Stored items
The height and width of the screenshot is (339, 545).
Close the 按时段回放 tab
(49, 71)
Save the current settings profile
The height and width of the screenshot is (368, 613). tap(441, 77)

Action item: A word-for-word restatement of the lines running from the one with "Close the 按时段回放 tab" to the last line of the records is the whole answer.

Expected answer:
Close the 按时段回放 tab
(49, 71)
Save the current settings profile
The height and width of the screenshot is (368, 613). tap(441, 77)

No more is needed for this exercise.